Input material:
BEGIN

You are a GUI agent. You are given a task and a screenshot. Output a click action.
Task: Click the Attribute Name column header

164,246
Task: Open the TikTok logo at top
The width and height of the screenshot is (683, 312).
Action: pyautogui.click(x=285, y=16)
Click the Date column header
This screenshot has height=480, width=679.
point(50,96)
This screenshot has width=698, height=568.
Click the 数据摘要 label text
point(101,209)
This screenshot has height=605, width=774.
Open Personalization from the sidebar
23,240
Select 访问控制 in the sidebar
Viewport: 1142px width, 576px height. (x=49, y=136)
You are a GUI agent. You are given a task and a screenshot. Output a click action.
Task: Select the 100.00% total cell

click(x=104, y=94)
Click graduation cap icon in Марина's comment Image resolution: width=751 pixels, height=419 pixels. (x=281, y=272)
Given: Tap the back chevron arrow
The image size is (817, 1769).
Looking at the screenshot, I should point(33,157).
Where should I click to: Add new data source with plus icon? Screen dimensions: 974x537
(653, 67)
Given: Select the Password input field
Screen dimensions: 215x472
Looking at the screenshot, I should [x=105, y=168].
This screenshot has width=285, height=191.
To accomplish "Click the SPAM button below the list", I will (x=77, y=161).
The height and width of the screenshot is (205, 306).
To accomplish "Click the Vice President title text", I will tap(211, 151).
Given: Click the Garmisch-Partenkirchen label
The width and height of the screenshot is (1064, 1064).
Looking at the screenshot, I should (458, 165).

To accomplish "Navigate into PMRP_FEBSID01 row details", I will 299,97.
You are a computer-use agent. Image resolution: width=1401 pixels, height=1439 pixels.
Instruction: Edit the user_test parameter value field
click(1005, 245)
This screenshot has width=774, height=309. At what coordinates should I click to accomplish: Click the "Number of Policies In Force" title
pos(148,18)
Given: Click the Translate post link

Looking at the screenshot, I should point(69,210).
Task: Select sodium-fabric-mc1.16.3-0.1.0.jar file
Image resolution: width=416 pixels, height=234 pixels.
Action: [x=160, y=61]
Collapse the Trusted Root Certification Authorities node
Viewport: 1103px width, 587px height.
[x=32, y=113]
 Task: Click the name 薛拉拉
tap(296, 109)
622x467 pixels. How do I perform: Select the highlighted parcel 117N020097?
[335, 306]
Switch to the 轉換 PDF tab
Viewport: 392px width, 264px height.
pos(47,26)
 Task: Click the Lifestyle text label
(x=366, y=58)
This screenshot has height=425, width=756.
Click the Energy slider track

END

Required action:
Your answer should hold the line with "Task: Click the Lifestyle text label" and each line after it to the end of the data, retyped exactly. Include no other lines.

Task result:
 Task: Click the Lifestyle text label
(x=366, y=58)
This screenshot has height=425, width=756.
Click the Energy slider track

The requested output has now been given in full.